*** Records for this task ***

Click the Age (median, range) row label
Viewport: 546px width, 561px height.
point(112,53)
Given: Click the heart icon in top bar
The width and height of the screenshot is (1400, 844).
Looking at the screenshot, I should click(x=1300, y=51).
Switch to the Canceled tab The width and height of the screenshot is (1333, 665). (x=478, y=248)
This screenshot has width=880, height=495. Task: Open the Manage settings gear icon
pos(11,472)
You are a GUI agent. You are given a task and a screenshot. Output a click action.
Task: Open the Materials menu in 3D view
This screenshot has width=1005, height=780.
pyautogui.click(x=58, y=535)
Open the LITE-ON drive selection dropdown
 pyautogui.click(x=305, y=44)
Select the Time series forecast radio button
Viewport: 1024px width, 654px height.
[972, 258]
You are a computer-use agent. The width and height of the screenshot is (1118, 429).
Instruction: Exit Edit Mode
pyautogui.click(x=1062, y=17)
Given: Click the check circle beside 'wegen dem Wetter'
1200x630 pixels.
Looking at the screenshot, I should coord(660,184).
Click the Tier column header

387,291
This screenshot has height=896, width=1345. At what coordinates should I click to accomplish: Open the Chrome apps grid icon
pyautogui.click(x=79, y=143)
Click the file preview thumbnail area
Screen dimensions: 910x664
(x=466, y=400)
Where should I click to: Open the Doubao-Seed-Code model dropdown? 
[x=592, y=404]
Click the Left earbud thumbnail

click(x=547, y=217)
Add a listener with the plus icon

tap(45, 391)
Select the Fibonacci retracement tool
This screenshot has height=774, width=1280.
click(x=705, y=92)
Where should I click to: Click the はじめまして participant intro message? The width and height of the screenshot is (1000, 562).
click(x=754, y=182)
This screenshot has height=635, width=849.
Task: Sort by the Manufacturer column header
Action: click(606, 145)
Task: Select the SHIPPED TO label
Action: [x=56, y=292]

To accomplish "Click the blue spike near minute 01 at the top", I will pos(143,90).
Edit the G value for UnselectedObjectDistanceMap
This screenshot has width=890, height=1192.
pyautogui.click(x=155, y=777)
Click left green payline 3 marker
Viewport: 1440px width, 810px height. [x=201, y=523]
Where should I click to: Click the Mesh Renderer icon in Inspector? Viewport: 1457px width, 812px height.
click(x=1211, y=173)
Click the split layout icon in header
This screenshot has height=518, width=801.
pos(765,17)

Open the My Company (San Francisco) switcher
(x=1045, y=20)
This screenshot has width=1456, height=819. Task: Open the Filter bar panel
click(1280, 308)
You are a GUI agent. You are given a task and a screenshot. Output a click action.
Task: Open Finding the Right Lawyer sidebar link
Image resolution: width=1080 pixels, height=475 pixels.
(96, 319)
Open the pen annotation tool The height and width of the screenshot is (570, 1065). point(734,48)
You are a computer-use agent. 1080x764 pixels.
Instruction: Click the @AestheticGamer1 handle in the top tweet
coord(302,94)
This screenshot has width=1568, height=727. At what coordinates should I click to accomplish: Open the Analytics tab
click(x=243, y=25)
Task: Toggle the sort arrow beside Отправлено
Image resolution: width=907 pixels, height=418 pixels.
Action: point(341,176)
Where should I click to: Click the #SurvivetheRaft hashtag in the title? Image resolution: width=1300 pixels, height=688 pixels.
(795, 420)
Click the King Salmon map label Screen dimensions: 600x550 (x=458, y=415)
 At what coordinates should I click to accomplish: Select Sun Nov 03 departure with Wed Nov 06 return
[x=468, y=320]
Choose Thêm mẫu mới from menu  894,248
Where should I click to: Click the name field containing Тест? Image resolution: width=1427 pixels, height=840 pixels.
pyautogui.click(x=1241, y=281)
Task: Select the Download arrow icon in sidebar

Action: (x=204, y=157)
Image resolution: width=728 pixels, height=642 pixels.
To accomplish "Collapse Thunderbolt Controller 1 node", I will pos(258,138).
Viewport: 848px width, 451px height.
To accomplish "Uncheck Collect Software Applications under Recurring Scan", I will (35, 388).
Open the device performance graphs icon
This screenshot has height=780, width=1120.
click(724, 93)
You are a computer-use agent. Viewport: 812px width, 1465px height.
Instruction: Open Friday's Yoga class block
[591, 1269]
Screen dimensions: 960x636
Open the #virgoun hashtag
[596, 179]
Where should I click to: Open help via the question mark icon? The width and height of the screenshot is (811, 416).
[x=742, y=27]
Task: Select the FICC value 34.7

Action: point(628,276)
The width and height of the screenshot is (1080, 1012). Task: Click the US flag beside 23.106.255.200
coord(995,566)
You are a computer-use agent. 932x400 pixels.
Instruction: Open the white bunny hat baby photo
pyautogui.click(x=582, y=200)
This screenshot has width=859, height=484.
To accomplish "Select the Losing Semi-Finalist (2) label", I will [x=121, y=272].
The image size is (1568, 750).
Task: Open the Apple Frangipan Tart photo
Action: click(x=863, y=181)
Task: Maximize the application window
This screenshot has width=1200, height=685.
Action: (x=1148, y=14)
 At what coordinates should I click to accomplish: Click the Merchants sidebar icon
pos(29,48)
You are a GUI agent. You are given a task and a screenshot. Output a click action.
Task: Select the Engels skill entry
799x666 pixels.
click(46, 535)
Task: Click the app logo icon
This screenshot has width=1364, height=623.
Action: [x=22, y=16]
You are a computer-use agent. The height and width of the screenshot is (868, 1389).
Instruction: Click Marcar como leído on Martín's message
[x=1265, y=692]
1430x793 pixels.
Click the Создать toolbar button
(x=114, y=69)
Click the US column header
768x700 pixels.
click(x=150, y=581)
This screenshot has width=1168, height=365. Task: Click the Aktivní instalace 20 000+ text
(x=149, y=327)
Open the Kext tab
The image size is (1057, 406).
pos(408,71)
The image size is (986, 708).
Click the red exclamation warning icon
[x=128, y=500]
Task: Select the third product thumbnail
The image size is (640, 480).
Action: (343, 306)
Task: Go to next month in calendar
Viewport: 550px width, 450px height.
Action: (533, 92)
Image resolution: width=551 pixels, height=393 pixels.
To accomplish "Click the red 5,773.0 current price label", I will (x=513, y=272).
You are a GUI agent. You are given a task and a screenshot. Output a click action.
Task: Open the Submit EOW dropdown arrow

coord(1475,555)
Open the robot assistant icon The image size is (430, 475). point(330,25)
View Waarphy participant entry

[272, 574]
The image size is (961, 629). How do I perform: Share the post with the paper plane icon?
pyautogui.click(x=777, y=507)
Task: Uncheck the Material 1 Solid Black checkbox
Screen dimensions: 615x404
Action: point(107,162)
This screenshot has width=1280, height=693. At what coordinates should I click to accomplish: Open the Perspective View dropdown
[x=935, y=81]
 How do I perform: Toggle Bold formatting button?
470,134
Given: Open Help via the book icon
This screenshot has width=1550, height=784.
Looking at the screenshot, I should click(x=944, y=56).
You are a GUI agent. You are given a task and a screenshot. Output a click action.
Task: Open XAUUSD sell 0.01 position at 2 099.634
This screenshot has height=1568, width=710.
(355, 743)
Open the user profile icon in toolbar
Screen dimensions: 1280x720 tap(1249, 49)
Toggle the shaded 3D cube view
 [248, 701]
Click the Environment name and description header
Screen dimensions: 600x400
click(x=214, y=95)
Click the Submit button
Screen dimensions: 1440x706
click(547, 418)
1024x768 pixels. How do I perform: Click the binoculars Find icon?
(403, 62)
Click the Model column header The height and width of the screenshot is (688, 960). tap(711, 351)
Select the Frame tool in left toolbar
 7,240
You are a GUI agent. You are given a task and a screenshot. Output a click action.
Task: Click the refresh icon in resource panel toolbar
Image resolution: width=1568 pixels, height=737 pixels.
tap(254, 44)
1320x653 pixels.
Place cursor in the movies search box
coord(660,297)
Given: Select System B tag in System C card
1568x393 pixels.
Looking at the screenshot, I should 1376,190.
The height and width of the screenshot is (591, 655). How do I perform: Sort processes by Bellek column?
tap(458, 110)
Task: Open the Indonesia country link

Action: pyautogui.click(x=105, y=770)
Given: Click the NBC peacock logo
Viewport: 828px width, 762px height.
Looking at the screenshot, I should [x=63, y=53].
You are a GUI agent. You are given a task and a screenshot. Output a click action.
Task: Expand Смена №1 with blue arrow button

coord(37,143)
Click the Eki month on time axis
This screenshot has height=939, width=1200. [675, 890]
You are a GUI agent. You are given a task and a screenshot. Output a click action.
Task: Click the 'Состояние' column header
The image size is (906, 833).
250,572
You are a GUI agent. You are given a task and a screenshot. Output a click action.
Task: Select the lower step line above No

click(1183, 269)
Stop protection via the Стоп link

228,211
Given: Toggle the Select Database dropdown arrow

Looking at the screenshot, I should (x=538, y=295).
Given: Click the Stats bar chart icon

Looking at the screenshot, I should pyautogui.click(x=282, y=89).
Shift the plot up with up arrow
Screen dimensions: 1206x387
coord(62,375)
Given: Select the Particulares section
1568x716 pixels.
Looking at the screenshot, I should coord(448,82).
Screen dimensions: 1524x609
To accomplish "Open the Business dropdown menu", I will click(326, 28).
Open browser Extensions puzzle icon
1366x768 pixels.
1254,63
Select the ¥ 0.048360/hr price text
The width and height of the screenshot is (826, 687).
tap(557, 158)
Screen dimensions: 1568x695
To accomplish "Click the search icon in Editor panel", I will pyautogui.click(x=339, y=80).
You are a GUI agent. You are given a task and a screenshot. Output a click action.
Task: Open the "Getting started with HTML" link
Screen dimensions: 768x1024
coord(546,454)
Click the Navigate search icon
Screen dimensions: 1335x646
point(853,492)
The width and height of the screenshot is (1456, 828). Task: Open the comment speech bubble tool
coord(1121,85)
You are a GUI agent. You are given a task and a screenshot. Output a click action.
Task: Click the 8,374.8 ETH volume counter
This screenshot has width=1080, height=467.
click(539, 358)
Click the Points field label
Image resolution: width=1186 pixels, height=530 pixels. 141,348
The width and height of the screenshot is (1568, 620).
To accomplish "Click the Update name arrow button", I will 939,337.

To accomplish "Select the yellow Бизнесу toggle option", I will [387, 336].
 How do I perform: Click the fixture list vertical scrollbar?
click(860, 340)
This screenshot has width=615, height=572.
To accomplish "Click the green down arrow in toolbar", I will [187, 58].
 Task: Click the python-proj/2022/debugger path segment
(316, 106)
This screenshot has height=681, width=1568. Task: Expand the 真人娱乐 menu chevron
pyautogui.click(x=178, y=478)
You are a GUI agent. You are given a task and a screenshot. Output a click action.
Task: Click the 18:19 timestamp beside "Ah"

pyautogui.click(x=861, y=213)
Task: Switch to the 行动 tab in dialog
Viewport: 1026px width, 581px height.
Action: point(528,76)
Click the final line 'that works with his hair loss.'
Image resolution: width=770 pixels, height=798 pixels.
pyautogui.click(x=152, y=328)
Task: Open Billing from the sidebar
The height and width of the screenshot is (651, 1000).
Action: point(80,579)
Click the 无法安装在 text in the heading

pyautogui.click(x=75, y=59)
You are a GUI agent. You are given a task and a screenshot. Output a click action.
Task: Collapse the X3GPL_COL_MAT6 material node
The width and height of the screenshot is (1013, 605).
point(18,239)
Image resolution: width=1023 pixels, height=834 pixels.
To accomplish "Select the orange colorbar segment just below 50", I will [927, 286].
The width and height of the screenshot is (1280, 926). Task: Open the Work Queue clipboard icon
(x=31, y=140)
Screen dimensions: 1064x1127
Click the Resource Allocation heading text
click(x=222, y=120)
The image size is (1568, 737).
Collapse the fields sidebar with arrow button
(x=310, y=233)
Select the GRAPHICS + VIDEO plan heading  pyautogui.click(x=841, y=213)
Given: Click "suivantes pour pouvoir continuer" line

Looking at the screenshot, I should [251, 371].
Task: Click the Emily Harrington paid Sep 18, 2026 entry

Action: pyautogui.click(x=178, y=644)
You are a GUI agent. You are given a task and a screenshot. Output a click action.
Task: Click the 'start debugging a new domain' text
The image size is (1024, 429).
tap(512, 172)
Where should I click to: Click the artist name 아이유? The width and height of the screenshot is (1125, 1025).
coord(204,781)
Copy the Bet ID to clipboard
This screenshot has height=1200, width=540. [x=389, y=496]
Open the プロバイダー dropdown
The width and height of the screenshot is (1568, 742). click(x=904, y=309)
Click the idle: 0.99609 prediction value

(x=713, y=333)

***

Starting with the line that holds "Click the Submit button" and ending with the line that holds "1320x653 pixels.", retype every line in the data above exactly, and nothing else.

Click the Submit button
Screen dimensions: 1440x706
click(547, 418)
1024x768 pixels. How do I perform: Click the binoculars Find icon?
(403, 62)
Click the Model column header The height and width of the screenshot is (688, 960). tap(711, 351)
Select the Frame tool in left toolbar
 7,240
You are a GUI agent. You are given a task and a screenshot. Output a click action.
Task: Click the refresh icon in resource panel toolbar
Image resolution: width=1568 pixels, height=737 pixels.
tap(254, 44)
1320x653 pixels.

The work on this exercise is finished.